- **ASSIGNMENT**
Taking the listing below, restate word for word each line from the line with "The width and height of the screenshot is (621, 349)." to the line with "You are a computer-use agent. Viewport: 235px", ends included, and stop there.

----------

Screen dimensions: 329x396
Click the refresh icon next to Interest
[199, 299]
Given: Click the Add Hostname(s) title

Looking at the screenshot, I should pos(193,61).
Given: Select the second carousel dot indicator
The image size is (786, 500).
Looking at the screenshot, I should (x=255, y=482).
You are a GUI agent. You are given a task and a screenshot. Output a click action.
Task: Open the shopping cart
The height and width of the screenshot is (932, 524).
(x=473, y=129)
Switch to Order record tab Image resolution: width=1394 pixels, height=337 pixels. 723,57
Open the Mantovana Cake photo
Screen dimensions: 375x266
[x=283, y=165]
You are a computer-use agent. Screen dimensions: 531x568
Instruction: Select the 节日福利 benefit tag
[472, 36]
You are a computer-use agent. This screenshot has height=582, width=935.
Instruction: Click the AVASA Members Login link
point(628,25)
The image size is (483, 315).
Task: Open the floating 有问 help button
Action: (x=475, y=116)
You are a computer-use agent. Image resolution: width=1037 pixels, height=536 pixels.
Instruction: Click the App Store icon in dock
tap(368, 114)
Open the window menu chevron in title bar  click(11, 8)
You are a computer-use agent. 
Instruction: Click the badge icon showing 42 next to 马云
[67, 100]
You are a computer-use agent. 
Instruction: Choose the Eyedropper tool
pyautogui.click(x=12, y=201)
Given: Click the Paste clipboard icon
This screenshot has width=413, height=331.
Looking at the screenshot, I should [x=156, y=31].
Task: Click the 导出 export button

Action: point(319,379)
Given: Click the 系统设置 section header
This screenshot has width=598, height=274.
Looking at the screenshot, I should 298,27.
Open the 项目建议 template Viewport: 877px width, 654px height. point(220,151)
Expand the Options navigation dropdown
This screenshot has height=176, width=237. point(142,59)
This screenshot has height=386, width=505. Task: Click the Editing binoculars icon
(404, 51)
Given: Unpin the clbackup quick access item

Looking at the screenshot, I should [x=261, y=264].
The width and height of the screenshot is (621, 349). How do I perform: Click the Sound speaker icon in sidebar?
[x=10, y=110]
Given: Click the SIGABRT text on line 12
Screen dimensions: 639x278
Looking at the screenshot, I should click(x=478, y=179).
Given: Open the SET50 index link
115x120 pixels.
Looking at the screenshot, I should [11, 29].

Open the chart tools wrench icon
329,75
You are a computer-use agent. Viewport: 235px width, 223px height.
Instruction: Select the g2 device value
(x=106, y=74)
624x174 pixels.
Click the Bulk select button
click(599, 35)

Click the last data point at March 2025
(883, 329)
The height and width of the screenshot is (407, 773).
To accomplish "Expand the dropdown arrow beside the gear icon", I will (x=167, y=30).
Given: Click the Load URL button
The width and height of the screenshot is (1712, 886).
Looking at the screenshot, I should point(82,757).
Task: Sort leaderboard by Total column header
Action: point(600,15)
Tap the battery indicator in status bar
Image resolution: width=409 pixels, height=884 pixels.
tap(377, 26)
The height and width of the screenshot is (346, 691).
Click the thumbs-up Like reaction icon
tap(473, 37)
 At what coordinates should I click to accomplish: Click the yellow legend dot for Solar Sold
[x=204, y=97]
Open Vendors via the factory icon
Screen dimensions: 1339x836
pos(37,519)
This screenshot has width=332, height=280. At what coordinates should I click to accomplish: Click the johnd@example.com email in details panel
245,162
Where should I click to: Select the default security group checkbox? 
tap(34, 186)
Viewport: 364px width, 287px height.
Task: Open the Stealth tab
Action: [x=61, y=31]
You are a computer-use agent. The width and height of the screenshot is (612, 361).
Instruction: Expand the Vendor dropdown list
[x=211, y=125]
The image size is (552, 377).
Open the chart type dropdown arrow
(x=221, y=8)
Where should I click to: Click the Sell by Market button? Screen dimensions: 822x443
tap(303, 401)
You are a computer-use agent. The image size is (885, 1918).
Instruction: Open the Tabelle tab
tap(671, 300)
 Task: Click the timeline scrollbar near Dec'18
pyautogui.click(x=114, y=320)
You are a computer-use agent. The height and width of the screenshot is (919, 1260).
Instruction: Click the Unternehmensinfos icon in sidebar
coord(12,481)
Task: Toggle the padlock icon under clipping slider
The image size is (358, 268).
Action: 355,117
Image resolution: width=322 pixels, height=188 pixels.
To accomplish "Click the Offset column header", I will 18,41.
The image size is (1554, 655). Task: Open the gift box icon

----------

- **EXERCISE ANSWER**
The width and height of the screenshot is (621, 349). How do I perform: Click the Sound speaker icon in sidebar?
[x=10, y=110]
Given: Click the SIGABRT text on line 12
Screen dimensions: 639x278
Looking at the screenshot, I should click(x=478, y=179).
Given: Open the SET50 index link
115x120 pixels.
Looking at the screenshot, I should [11, 29].

Open the chart tools wrench icon
329,75
You are a computer-use agent. Viewport: 235px width, 223px height.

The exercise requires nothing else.